Se eu sobrevivi a esta reunião de condomínio, vocês também conseguem.
Quem mora em apartamentos sabe que a parte menos bela da coisa é existir um condomínio. E é menos bela não pelo pagamento (coisa que faz bastante sentido, a meu ver, e que, se bem gerida, é uma boa segurança para imprevistos), mas pelas decisões importantes que se têm de tomar em conjunto. Se estivermos a falar de pessoas civilizadas e sensatas, as reuniões têm tudo para correr bem. Se tal não for o caso - que é o mais provável - a coisa tende a roçar a briga de bairro.
Na passada sexta feira, tivemos a terceira reunião de condomínio deste ano, para tentar fi-nal-men-te decidir avançar para obras. Relembro que o nosso apartamento foi o único, no conjunto de quase duas dezenas deles, a ter tido problemas de infiltrações que duraram cerca de um ano, até termos (eu e o J., porque ninguém se mexe quando não lhe chove em casa) encontrado uma empresa que nos solucionou - pelo menos, no imediato - o problema. Desta vez, as obras que precisavam de uma decisão definitiva eram para todo o prédio, passado o período de teste que aqui as vossas caras cobaias tiveram o privilégio de viver e ultrapassadas as dúvidas que poderiam existir.
Só que - claro! - nunca há reuniões 100% pacíficas. As nossas são sempre muito longas, mas genericamente têm contado com alguma sensatez e participação e todos acabam, de uma forma mais ou menos acentuada, por se dar bem e ir para as respetivas casas a sorrir e a fazer leves piadas. Ou seja, ainda valia a pena acreditar num mundo bom.
O volte face ocorreu, todavia, nesta tão prazeirosa reunião de condomínio na sexta feira, em que uma proprietária de uma loja começou a "disparar" em todas as direções, a ser grosseira, provocatória e mal educada e a manifestar o verdadeiro tamanho do seu caráter. [Que caráter?] Estava toda a gente a ficar nervosa, sem paciência e pronta a explodir com ela. Foi vergonha alheia do pior. A coisa ficou bem turva, quando ela disse que se estava pouco a importar para o prédio e só queria que lhe resolvessem o problema da loja, que isso é que interessava. Pronto, estava tudo dito. Eu sou uma pessoa calma e pacífica - mas só até me "pisarem os calos". Fui enchendo, enchendo, enchendo... até ela se virar para mim. E aí teve a sua resposta. Enquanto gritava para mim, à minha frente, me apontava o dedo e me mostrava uns olhos esbugalhados cheios de raiva, comentou que eu era mal educada e começou a fazer imitações de mim a falar. Não sabe com quem se meteu. Levantei-lhe a voz, obriguei-a a calar-se por momentos e ouviu, da minha voz possuída de nervos, que ela, sim, era uma mal educada e uma ingrata, porque as pessoas estavam naquela reunião há duas horas a discutir o problema dela, quando o objetivo era discutir as obras para todo o prédio (coisa que demorou 10 minutos no todo, se tanto), pelo que deveria reconhecer isso, ao invés de atacar tudo e todos e comprometer o sucesso da decisão conjunta, que depende do dinheiro de todos. E acrescentei que na nossa casa choveu nos quartos durante um ano. Não foi uma loja que ficou danificada, foram dois quartos. Foi a nossa vida de recém casados. Foi a incapacidade de usufruir de uma casa acabada de comprar. Foi a nossa saúde (estivemos doentes diversas vezes nesse ano). Foi o nosso bem estar. Foram os nossos projetos adiados. Foi a nossa felicidade. E ela calou-se. Ficou a bufar, mas calou-se finalmente. Ao fim de duas horas.

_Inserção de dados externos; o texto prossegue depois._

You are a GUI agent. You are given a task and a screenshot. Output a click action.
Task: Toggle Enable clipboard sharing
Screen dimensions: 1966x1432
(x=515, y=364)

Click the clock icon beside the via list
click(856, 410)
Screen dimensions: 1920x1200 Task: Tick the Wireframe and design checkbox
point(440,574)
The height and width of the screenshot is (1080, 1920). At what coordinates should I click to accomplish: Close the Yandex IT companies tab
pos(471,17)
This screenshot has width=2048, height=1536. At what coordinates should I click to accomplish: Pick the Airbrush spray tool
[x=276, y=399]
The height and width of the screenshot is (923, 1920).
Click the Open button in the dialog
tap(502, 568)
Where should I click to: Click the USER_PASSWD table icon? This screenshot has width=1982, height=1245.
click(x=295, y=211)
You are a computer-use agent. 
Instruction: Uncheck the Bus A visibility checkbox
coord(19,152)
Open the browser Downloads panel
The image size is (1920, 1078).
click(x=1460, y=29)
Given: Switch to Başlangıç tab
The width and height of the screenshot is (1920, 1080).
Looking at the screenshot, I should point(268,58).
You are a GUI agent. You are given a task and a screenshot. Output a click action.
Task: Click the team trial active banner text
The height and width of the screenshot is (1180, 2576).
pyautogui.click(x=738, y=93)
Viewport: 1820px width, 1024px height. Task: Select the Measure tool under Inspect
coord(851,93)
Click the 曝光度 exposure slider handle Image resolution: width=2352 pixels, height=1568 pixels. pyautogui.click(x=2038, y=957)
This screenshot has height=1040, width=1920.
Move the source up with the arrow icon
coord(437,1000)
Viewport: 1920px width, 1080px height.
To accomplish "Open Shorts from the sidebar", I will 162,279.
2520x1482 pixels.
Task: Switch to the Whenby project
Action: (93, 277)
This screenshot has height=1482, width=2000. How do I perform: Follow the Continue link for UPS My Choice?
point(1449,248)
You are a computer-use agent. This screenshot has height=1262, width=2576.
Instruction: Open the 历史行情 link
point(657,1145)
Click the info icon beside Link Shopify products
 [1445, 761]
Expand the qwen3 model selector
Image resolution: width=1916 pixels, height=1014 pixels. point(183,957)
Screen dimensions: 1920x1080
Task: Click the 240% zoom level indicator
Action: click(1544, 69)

Se bem que eu seja apologista da calma, cortesia e sensatez para lidar com tudo e com todos, aqui não foi possível. E acho que o que resolveu a questão foi ela perceber que não ia apanhar moscas com vinagre, e não - como idealmente seria desejável - uma carga de bom senso que tenha descido sobre a sua cabeça. [Era pedir demais, Deus não é assim TÃO magnificente]. Como não há milagres, o meu mais profundo desejo é não voltar a ver a cara desta mulher tão cedo à minha frente e que ela passe a fazer parte daquela camada da sociedade que não vai às reuniões de condomínio. Não faz falta nenhuma, reduz o risco de sofrer de um AVC e até ganha menos cabelos brancos. Só coisas boas.